From April to September 25th, everyone got the $20 deal if they knew the trick.

Now with 87 HD channels instead of 9 and Christmas time, the backlog is dangerously long: 3 to 6 weeks depending on area. At 7 to 8 weeks backlog they stop taking orders and go to a waitlist instead.

Still, do your best with the HD DVR FAQ's:

_What do I need to know about HD DVR ordering and installation?
_→ Ordering Tips ● Installation Guide

The current $20 a month discount for new customers is hard to beat. See if they will treat you as good as a new customer. Comcast's Triple play claims more HD channels and will give you free HD DVRs.

- Craig


----------



## RS4 (Sep 2, 2001)

milominderbinder said:


> From April to September 25th, everyone got the $20 deal if they knew the trick.
> 
> Now with 87 HD channels instead of 9 and Christmas time, the backlog is dangerously long: 3 to 6 weeks depending on area. At 7 to 8 weeks backlog they stop taking orders and go to a waitlist instead.
> 
> ...


Hi Milo - I see you're out selling a few last minute deals - haven't made quota yet? Darn!! Still have a week to go, buddy - happy selling!!


----------



## 5 ACES (May 23, 2004)

joed32 said:


> If it is not leased be sure to buy the "service agreement" for $5.99. I like the units but some of them are bad or go bad and if it's leased they will replace it forever. If it's owned they will only replace it while under warranty.

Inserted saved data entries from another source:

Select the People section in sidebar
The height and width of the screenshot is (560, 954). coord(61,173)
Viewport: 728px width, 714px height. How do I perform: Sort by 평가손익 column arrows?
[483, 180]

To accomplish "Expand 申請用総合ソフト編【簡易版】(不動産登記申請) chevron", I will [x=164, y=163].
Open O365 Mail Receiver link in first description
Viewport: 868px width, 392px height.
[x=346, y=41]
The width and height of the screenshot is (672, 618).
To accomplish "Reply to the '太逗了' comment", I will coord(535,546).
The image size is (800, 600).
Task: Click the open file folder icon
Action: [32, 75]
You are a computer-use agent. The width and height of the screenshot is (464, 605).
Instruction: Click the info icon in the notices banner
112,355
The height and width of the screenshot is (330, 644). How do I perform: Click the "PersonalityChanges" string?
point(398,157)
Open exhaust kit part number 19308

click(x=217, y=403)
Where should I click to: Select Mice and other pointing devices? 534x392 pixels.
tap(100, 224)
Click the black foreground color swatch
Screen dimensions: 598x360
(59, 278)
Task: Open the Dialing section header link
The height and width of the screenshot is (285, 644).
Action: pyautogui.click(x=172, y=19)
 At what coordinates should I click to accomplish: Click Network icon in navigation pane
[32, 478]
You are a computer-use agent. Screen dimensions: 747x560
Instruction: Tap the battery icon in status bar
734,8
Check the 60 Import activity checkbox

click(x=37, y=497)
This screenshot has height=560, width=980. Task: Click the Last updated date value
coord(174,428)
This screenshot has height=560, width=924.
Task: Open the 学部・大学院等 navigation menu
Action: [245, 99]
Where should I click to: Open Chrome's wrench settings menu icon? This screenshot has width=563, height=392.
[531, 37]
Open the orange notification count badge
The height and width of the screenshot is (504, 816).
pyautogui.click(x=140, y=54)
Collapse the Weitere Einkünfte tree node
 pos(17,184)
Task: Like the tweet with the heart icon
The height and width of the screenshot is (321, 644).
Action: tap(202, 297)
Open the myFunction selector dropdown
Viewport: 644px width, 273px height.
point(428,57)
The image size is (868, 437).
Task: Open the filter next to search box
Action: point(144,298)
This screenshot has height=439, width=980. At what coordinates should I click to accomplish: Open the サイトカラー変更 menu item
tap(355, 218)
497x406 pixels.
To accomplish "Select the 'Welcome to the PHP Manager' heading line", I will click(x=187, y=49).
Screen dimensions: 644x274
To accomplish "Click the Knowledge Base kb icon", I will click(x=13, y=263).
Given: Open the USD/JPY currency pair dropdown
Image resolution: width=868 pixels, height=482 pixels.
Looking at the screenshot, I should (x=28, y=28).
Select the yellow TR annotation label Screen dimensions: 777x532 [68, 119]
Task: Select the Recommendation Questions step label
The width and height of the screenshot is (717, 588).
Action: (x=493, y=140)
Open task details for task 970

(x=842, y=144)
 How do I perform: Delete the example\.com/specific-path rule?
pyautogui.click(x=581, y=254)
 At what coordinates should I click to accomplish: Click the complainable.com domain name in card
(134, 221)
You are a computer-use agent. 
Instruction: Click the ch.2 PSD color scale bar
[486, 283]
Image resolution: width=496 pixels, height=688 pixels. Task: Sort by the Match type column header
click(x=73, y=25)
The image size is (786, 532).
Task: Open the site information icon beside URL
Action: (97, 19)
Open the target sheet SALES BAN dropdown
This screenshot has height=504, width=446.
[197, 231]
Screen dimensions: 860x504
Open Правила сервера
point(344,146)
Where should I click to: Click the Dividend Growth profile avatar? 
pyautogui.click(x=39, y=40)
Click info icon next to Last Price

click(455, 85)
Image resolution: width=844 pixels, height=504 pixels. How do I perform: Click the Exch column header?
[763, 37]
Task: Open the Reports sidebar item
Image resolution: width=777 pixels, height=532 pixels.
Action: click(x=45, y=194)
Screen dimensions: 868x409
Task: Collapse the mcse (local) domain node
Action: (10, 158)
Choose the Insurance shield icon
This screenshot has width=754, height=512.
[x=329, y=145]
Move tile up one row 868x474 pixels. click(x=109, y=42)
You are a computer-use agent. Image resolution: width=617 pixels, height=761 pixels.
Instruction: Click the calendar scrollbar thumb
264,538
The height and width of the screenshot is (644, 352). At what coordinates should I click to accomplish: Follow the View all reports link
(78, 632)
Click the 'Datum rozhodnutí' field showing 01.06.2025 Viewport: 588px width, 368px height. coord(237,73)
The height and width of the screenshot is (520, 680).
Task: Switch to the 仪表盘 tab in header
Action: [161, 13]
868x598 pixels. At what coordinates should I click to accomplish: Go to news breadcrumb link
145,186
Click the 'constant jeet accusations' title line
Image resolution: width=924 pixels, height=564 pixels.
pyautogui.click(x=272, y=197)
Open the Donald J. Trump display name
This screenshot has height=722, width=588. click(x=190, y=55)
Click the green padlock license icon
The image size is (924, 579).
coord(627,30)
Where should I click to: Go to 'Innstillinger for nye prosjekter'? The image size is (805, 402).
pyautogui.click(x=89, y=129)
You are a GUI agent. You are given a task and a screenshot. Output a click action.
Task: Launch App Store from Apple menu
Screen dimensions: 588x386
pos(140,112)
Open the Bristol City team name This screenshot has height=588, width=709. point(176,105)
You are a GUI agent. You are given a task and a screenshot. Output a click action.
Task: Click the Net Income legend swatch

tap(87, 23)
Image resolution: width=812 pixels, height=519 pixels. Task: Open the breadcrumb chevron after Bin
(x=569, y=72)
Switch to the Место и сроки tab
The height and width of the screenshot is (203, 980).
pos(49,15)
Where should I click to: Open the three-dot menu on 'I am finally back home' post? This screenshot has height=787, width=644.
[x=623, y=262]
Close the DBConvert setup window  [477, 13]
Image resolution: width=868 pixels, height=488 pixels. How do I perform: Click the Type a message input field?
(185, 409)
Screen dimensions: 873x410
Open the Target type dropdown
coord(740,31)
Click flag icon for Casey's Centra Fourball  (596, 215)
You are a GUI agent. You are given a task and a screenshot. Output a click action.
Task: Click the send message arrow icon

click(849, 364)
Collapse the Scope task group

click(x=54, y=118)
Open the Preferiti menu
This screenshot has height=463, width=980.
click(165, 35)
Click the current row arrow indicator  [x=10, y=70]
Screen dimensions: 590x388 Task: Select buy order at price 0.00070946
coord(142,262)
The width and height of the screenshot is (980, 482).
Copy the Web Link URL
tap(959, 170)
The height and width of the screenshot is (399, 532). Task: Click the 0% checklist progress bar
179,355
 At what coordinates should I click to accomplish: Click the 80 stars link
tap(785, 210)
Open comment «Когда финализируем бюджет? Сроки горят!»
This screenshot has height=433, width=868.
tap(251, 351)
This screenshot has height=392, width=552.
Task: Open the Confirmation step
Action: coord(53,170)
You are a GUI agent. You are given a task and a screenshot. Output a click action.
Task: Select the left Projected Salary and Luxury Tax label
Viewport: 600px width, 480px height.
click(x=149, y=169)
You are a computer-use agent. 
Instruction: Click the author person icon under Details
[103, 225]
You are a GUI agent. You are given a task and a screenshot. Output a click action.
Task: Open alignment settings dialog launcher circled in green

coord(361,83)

Very True!! That is something that we have had since it started. We used it three times for either a receiver going bad, or the latest problem, a bad LNB on our dish. That $5.99 is worth every penny, especially now that everything seems to be so expensive and I wouldn't want to replace a 5 LNB dish or new DVR at the prices they are going for. Get that $5.99 protection if you don't lease their stuff!!


----------



## milominderbinder (Dec 18, 2006)

For everyone placing an order, please follow the steps to verify that you are really getting the HD DVR+.

Ordering Tips

- Craig


----------



## azsarge (Dec 22, 2007)

I don't understand the issue with DirecTV classifying the box as leased, or not leased, if they are giving it to you for free? Personally, if it is free, I want them to classify it as leased so I never have to pay to replace or fix it. Or am I missing something? As far as they told me, the only fee I pay for the box monthly is the same fee I am currently paying for my DirecTV Tivo.


----------



## justapixel (Sep 27, 2001)

sublue said:


> O.K. I've been with them since 02 and always paid on time. Currently, I'm out of contract and for a new 2 year contract, they are offering me an
> 
> HR-21 for $199
> free new dish with installation (although the one I have is an 02 oval)
> ...


I got:

Free HR-20 (or 21, not sure)
Free DVR fees for 24 months
Free HD for 12 months
Free Dish and installation
Reroute both my TiVos.

I've been with them about as long as you, no late pay, yada yada.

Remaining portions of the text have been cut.